4세대 실손보험에서는 과잉 의료 이용을 막기 위해 자기부담률이 올라간다. 비급여 부분에 대한 보험료의 차등제가 오는 7월부터 적용되면서 받은 만큼 보혐료가 올라간다.

금융위원회는 오는 7월 제4세대 실손의료보험 상품 출시를 앞두고 보험업 감독규정을 변경한다고 18일 밝혔다.

지난달 금융위가 발표한 실손보험 개편 방안을 실행하기 위한 후속조치다.

보험

▲4세대 실손보험, 받는 만큼 보험료 더 낸다

4세대 실손보험의 가장 큰 특징은 자동차보험처럼 이용한 만큼 보험료의 할인·할증을 적용, 비급여 부분에 대한 보험료의 차등제다.

이에 따라 비급여 부분에 대해 의료 이용량(보험금 실적)과 연계해 보험료가 달라진다. 다만 지속적이고 충분한 치료가 필요한 '불가피한 의료 이용자'에게는 적용하지 않는다. 국민건강보험법상 산정특례 대상자(암질환, 심장질환, 희귀난치성질환자 등)와 노인장기요양보험법상 장기요양대상자 중 1∼2등급 판정자(치매·뇌혈관성 질환 등)가 이에 해당한다.

이 비급여 차등제의 적용은 안정적인 할인·할증률 통계 적용에 필요한 기간을 고려해 상품 출시 후 3년이 지난 시점부터 이뤄진다.

금융위원회

▲자가 부담률 상향…급여·비급여 보장 분리

한편, 자가 부담률도 올라간다. 현행 급여 10·20%, 비급여 20%에서 급여 20%, 비급여 30%로, 통원 공제금액은 외래 1∼2만원, 처방 8천원에서 급여 1만원(단 상급·종합병원은 2만원), 비급여 3만원으로 상향된다.

대신 보험료는 대폭 낮아진다. 2017년 출시된 신(新)실손보험에 비하면 약 10%, 표준화 이전 실손보험에 비하면 약 70% 보험료가 내려갈 것으로 예상된다.

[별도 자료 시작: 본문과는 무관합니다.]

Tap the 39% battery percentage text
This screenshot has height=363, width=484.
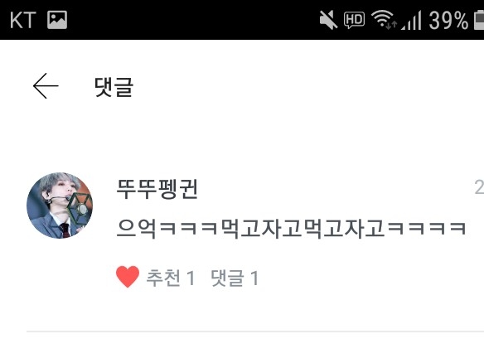(448, 21)
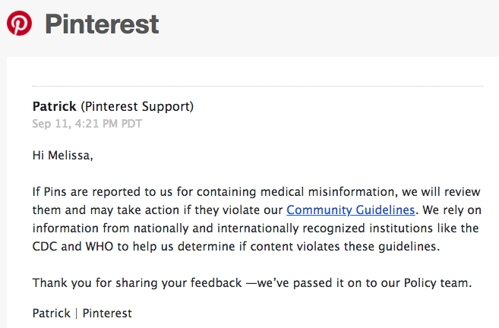
Task: Click the red pipe separator in signature
Action: [x=76, y=313]
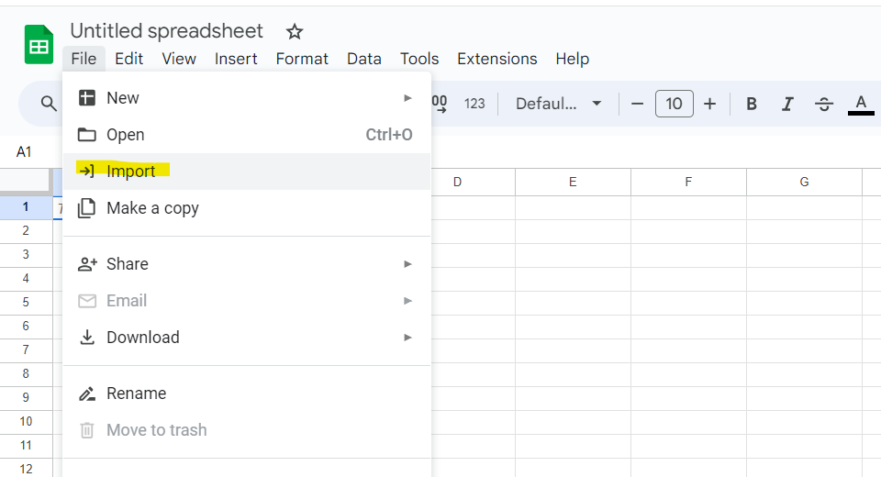
Task: Expand the New submenu
Action: [246, 98]
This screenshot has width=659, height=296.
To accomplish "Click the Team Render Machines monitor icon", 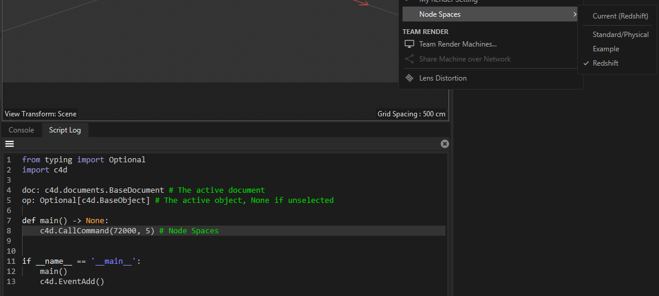I will tap(409, 44).

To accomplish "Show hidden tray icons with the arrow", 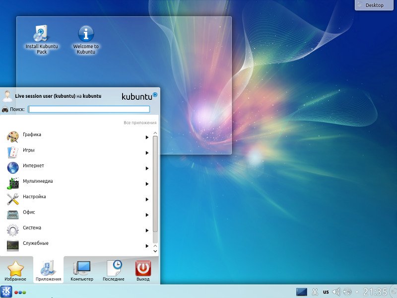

이번 실손보험 개편 방향의 또 다른 특징은 급여·비급여를 분리하고, 재가입주기를 5년으로 줄어든다는 점이다.

지금 실손보험은 한 보험상품(주계약)에서 급여와 비급여를 함께 보장하고 있지만 앞으로 급여는 주계약으로, 비급여는 특약으로 분리·운영된다.

이를 통해 보험사는 급여·비급여 각각의 손해율을 산정해 관리하고, 가입자는 보험료 인상 요인이 급여 때문인지 비급여 때문인지 알게 된다고 금융위는 설명했다.

금융위는 오는 19일부터 3월 2일까지 보험업 감독규정 변경예고 기간을 갖는다. 이후 규제개혁위원회 규제심사, 금융위 의결 등을 거쳐 7월 1일 4세대 실손보험이 출시될 예정이다.